### WHAT YOU ARE ASKED TO DO
In your reply, restate all of the records below word for word.

### MATERIAL FOR THIS TASK
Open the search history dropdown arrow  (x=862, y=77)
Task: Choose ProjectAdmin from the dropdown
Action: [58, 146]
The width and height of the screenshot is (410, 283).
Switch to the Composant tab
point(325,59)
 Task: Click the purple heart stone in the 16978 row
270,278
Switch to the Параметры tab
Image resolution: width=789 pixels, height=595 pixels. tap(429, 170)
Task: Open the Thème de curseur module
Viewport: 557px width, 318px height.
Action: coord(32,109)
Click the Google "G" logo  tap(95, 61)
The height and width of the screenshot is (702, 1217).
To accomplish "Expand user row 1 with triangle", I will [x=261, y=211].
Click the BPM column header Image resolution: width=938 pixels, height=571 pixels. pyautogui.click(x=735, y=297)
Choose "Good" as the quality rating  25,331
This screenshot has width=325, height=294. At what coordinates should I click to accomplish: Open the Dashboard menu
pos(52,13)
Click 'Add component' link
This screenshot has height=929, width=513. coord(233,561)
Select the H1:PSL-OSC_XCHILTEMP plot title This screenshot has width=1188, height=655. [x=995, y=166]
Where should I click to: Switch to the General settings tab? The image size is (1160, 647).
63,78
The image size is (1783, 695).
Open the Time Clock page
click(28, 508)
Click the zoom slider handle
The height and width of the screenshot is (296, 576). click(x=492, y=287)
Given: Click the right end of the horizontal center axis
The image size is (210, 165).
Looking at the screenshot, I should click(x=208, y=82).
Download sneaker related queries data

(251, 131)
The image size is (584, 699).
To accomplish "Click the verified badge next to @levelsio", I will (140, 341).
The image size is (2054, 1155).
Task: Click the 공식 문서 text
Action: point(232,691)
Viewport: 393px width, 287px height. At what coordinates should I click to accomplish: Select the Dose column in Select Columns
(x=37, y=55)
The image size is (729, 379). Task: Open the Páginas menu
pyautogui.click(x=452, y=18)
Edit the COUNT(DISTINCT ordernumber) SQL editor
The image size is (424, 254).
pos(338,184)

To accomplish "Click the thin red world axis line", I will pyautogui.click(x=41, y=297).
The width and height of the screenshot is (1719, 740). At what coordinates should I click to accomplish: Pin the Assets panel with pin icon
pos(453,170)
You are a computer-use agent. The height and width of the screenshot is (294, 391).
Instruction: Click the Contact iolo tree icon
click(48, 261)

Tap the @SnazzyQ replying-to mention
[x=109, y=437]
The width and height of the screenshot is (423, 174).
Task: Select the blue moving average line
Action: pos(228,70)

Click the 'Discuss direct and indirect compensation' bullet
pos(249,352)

### RESPONSE BELOW
Open the search history dropdown arrow  (x=862, y=77)
Task: Choose ProjectAdmin from the dropdown
Action: [58, 146]
The width and height of the screenshot is (410, 283).
Switch to the Composant tab
point(325,59)
 Task: Click the purple heart stone in the 16978 row
270,278
Switch to the Параметры tab
Image resolution: width=789 pixels, height=595 pixels. tap(429, 170)
Task: Open the Thème de curseur module
Viewport: 557px width, 318px height.
Action: coord(32,109)
Click the Google "G" logo  tap(95, 61)
The height and width of the screenshot is (702, 1217).
To accomplish "Expand user row 1 with triangle", I will [x=261, y=211].
Click the BPM column header Image resolution: width=938 pixels, height=571 pixels. pyautogui.click(x=735, y=297)
Choose "Good" as the quality rating  25,331
This screenshot has width=325, height=294. At what coordinates should I click to accomplish: Open the Dashboard menu
pos(52,13)
Click 'Add component' link
This screenshot has height=929, width=513. coord(233,561)
Select the H1:PSL-OSC_XCHILTEMP plot title This screenshot has width=1188, height=655. [x=995, y=166]
Where should I click to: Switch to the General settings tab? The image size is (1160, 647).
63,78
The image size is (1783, 695).
Open the Time Clock page
click(28, 508)
Click the zoom slider handle
The height and width of the screenshot is (296, 576). click(x=492, y=287)
Given: Click the right end of the horizontal center axis
The image size is (210, 165).
Looking at the screenshot, I should click(x=208, y=82).
Download sneaker related queries data

(251, 131)
The image size is (584, 699).
To accomplish "Click the verified badge next to @levelsio", I will (140, 341).
The image size is (2054, 1155).
Task: Click the 공식 문서 text
Action: point(232,691)
Viewport: 393px width, 287px height. At what coordinates should I click to accomplish: Select the Dose column in Select Columns
(x=37, y=55)
The image size is (729, 379). Task: Open the Páginas menu
pyautogui.click(x=452, y=18)
Edit the COUNT(DISTINCT ordernumber) SQL editor
The image size is (424, 254).
pos(338,184)

To accomplish "Click the thin red world axis line", I will pyautogui.click(x=41, y=297).
The width and height of the screenshot is (1719, 740). At what coordinates should I click to accomplish: Pin the Assets panel with pin icon
pos(453,170)
You are a computer-use agent. The height and width of the screenshot is (294, 391).
Instruction: Click the Contact iolo tree icon
click(48, 261)

Tap the @SnazzyQ replying-to mention
[x=109, y=437]
The width and height of the screenshot is (423, 174).
Task: Select the blue moving average line
Action: pos(228,70)

Click the 'Discuss direct and indirect compensation' bullet
pos(249,352)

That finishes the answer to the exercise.